OK I'll keep you company but from the 19- the end of may you keep me company 
With as many people that are kidding right now there should be a waiting on kids chat thread lol. But good luck with your kidding I'll be waiting for pictures


----------



## Ride4ever (Aug 7, 2013)

No kids yet. This kinda stuff just makes goat owners want to pull their hair out. I have a friend who really wants to come see a goat kid get born. However has a hard time understanding that I cannot control the goat so that it won't kid at night and will wait until this friend can get to my house. UUGGG! anyway. So a pic of Annie, but apparently when I went out to take pics I got distracted by cats and chickens and so have plunty of pics of those things and only one of a goat(unforgivable, I know :lol. This is Annie. The first timer.


----------



## MylieD (Sep 16, 2013)

She's so pretty! I have tons of pics of cats and chickens too, so I understand the distraction.  I have a friend who wants to see it too. She even wants to be called in the middle of the night. Lol. She's only 20 mins away, so hopefully she'll make it in time when my goat kids.


----------



## Ride4ever (Aug 7, 2013)

My friend is ten min away, but her parents have to drive her(she will get her license in a few months) so night time is a no-no.


----------



## MylieD (Sep 16, 2013)

Oh yeah, that does make it harder. I'll hope your goat cooperates and has them during the day.


----------



## Ride4ever (Aug 7, 2013)

The first two are of Mia. The last one is of Frenzy. I have more, but this thing is giving me trouble downloading them.


----------



## kccjer (Jan 27, 2012)

I don't want to offend you...but they look a little on the thin side. What are you feeding? Could just be the pg thing too...the one on the far side of Mia doesn't look thin... Pretty girls tho!


----------



## Ride4ever (Aug 7, 2013)

Not offended. Mia just gets that way before kidding. She is being fed just as she normally is. She always drops her stomach way down when she kids and sometimes she just drops everything down. They have plenty of food. As the other goat in the picture can prove. Frenzy is fat always and the pic is just bad.


----------



## Ride4ever (Aug 7, 2013)

let me get to my other computer and I will give you the pics of the others. One of which doesn't look good, but that i because she hasn't been wormed in a while and is always full of worms. I am going to worm her as soon as she kids with Ivomec Plus


----------



## toth boer goats (Jul 20, 2008)

Happy Kidding


----------



## DDFN (Jul 31, 2011)

Happy Kidding! Would love to see kid pics when they get here.
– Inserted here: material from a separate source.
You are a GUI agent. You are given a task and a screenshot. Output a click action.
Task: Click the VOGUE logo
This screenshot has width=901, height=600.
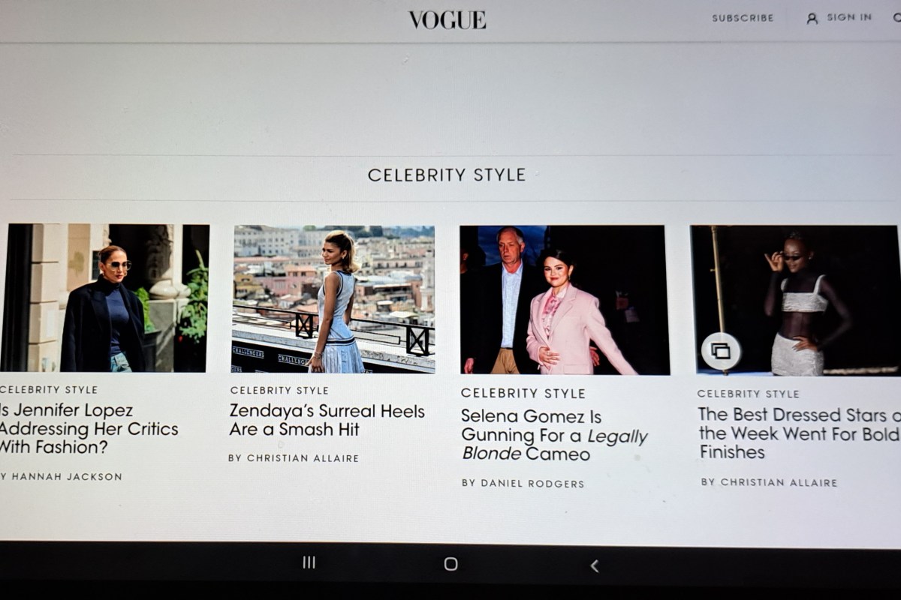pyautogui.click(x=447, y=20)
I have two does that are very big boned and when they drop the kids before kidding they look very. . . humm. . odd is a good word for it. Because they still have the baby low belly and the hollow looking top that kind of makes it look like they haven't been eating much roughage that day. Last year my hubby beat me home and swore that one of these girls had kidded and couldn't find the kids because she got thin on the top and looked almost normal down low.


----------



## Ride4ever (Aug 7, 2013)

Okay So this morning I was SURE Mia would kid. She had 4 in of goo hanging out and was acting funny. However by 8 am the goo was gone and I have yet to see much. She is kinda acting wierd and her udder has REALLY fulled up since this morning(i mean from deflated to full), but she isn't doing any of her grunting sounds and I "THINK"(because I have never felt for ligaments before) that she still has at least half her ligs still. I don't know what will happen, but I have a friend, a bunch of movies, and all night to find out!


----------



## ksalvagno (Oct 6, 2009)

Good luck!


----------



## Ride4ever (Aug 7, 2013)

Finally got pics. The first is of Annie and the second of Padme and no lectures on her size. I know she is thin and I am feeding her as much as she wants. She was always a thin goat and so was her mom. Hope you like the pics.


----------



## MylieD (Sep 16, 2013)

They are looking lovely! I hope she goes for you tonight. My girl is due any time too and the wait is killing me! So the more new baby goats I get to look at, the better.


----------



## kccjer (Jan 27, 2012)

Pretty girls. Hope they get with the program and start kidding

Sent from my SCH-I535 using Goat Forum mobile app


----------



## Ride4ever (Aug 7, 2013)

Just found out possibly that they could kid in two weeks instead of two days because we didn't get firm dates on them because we never saw them breed! AAAGGGGG! annoying. Just have to keep checking and hopeing they have a kid when I go outside.


----------



## Ride4ever (Aug 7, 2013)

However Annie if she doesn't have a kid in the next few days, it will mean that the kids have a different father. Cause she got out w/ a buck and possibly got bred, but if she didn't then she could easily have triplets because she wouldn't be due for 2 months.


----------



## Ride4ever (Aug 7, 2013)

Oh and no kids yet from anybody. Like it took a rocket scientist to figure that out.


----------



## Used2bmimi (Oct 3, 2012)

Oh you poor thing! How frustrating not to know. Keep a close eye on those girls. Here's to a happy kidding! 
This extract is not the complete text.